In 2012, the station was rehabilitated with funding from the American Recovery and Reinvestment Act of 2009. Four laminated glass windscreens by artist Amy Cheng, commissioned by the MTA Arts for Transit Program, were installed in July 2012 as part of the renovation.

==Station layout==

This station has three tracks and two side platforms. The center express track is not normally used. Both platforms have beige windscreens and brown canopies with green frames and support columns in the center and high mesh fences at either end. The station signs are in the standard black plates with white lettering. Platform extensions are visible to the north on the northbound platform and to the south on the southbound platform, providing views of the Coney Island Complex.

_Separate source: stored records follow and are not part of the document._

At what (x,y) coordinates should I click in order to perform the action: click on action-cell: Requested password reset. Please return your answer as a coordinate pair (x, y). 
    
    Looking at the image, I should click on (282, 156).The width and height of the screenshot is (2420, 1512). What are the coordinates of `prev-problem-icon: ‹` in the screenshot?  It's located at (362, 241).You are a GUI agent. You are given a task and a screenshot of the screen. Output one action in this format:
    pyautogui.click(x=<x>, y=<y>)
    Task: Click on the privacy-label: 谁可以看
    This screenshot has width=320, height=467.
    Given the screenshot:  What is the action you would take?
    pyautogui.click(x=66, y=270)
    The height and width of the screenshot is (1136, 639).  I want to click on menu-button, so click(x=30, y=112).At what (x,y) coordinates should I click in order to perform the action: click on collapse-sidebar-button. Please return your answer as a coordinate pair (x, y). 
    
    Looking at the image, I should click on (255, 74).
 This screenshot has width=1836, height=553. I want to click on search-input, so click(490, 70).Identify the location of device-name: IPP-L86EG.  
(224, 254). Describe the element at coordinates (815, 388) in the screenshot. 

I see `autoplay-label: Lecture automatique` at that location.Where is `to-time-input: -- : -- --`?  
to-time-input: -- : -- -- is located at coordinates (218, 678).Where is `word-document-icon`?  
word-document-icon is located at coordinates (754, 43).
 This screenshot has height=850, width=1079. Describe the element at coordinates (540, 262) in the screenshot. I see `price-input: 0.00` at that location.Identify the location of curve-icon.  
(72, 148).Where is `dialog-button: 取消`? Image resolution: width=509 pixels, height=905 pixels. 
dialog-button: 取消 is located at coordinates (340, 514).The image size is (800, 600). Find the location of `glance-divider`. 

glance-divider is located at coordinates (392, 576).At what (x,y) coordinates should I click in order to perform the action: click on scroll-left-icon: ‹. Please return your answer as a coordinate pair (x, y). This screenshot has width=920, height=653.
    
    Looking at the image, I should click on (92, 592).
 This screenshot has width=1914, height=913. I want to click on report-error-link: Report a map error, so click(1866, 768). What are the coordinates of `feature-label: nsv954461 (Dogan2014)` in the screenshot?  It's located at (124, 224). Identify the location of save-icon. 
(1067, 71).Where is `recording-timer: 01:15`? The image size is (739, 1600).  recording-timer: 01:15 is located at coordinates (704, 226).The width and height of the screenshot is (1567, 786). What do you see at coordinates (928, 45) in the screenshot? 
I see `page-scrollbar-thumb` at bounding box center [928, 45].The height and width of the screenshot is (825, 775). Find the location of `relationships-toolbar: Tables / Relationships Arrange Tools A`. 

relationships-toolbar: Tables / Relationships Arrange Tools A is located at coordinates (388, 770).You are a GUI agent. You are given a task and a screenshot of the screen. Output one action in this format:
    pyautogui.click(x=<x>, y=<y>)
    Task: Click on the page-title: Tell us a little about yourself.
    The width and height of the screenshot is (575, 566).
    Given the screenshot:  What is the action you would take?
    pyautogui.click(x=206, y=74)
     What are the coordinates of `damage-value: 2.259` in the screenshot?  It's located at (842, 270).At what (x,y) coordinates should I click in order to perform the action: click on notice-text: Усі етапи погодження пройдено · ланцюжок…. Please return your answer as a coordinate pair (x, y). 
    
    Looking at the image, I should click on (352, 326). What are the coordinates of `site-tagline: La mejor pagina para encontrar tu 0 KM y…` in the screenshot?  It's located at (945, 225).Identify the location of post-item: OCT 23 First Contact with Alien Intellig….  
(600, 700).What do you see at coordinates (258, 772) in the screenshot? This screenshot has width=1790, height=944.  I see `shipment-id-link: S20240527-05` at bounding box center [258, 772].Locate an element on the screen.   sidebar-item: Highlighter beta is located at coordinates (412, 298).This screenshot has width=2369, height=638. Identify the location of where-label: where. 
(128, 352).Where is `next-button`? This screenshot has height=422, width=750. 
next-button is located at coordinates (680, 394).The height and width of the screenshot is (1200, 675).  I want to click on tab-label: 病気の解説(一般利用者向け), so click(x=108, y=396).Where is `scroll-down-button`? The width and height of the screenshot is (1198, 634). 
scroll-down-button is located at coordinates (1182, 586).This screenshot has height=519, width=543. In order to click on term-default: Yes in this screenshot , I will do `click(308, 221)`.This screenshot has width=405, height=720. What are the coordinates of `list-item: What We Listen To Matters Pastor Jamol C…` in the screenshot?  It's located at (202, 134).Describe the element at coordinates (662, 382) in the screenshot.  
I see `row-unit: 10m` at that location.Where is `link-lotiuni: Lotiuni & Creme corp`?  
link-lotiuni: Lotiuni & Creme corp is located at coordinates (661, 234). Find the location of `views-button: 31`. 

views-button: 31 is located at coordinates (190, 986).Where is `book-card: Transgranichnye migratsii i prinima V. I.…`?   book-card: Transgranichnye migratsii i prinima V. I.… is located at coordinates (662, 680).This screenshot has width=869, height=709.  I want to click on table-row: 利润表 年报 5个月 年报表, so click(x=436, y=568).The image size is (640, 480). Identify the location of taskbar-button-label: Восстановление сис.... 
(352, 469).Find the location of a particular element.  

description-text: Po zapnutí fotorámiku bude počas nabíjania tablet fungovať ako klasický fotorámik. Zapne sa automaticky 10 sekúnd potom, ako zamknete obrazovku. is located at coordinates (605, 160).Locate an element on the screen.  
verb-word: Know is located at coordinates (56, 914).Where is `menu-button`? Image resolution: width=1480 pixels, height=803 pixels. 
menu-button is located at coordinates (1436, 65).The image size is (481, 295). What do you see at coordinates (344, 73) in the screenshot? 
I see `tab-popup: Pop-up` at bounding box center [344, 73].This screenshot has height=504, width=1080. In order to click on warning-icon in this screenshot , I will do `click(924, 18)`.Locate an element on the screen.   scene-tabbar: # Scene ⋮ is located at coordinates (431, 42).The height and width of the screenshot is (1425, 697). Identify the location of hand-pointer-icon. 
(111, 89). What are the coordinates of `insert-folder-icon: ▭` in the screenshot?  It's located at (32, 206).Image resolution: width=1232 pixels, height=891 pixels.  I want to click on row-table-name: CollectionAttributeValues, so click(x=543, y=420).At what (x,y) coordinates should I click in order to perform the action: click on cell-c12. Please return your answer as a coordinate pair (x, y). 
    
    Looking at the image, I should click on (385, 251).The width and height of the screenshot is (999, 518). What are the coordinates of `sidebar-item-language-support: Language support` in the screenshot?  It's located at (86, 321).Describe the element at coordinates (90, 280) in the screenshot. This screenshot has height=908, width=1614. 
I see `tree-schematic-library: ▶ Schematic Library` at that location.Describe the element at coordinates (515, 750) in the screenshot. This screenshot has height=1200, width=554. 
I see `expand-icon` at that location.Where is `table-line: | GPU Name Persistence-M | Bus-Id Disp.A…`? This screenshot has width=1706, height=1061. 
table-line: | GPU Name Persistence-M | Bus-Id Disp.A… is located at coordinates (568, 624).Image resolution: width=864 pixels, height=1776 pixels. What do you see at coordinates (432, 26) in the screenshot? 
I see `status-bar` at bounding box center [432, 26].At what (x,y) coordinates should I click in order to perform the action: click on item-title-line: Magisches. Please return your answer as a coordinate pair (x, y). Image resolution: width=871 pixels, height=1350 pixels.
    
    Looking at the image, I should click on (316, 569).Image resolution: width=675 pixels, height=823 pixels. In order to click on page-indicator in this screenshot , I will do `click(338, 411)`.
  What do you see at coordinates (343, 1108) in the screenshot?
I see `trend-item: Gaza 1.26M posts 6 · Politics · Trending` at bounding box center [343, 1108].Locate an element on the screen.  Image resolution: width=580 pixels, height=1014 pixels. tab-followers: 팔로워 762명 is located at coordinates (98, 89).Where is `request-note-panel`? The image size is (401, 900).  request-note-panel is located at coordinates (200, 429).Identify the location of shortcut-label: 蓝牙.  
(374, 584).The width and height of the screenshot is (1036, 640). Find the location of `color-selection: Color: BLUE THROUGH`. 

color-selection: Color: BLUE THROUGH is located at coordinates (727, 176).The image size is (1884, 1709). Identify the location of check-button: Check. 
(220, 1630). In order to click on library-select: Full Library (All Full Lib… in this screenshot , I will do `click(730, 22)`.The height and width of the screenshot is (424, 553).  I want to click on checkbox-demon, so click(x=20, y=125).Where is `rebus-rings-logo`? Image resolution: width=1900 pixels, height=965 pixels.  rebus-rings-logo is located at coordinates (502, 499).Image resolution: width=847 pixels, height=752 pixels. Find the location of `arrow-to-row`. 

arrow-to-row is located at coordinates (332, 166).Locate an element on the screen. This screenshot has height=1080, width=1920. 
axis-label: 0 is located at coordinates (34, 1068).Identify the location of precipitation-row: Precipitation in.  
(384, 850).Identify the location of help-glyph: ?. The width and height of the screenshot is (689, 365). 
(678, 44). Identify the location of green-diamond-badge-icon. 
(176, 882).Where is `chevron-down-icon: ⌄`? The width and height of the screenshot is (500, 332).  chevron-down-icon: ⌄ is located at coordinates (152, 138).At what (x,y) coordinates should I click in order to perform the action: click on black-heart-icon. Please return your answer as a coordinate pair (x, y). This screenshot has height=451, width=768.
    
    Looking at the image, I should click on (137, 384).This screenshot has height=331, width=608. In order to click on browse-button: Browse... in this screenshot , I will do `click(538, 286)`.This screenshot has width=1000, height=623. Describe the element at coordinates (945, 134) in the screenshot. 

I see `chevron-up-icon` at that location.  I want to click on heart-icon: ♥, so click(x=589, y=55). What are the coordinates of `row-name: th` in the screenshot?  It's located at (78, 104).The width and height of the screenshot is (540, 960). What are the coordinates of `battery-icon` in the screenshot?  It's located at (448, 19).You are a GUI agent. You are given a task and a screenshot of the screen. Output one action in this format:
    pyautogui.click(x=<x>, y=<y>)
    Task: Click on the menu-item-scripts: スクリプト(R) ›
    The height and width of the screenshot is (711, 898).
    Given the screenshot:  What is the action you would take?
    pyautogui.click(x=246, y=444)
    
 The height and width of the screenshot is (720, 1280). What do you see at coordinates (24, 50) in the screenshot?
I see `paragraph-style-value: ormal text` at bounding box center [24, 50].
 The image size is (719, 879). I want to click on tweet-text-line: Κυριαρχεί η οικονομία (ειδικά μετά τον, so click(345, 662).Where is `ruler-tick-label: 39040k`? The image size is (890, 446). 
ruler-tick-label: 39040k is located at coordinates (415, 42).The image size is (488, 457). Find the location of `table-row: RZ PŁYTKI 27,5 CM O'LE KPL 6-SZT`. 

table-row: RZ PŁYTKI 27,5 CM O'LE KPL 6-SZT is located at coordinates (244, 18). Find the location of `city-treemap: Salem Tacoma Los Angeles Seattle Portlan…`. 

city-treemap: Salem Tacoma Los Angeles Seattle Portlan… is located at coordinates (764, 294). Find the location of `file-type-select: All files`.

The station is situated in the middle of a wye, with track leads from the West End Line to the Coney Island Complex merging with the northbound track immediately north and south of the platforms. South of this station, the center track merges with the other two tracks. The line also lowers to run at-grade adjacent to the Coney Island Yard. An abandoned railroad tower is located above the center of the northbound platform; it has been replaced by a modern tower, about 20 feet to the south.

===Exits===
There are two exit points, each with one stairway to each side of Stillwell Avenue: one at both northern corners of Harway Avenue at the station's extreme south end, and the other at both southern corners of Bay 50th Street in the middle.

==In popular culture==
Bay 50th Street was the starting point of the classic chase sequence in the 1971 movie The French Connection.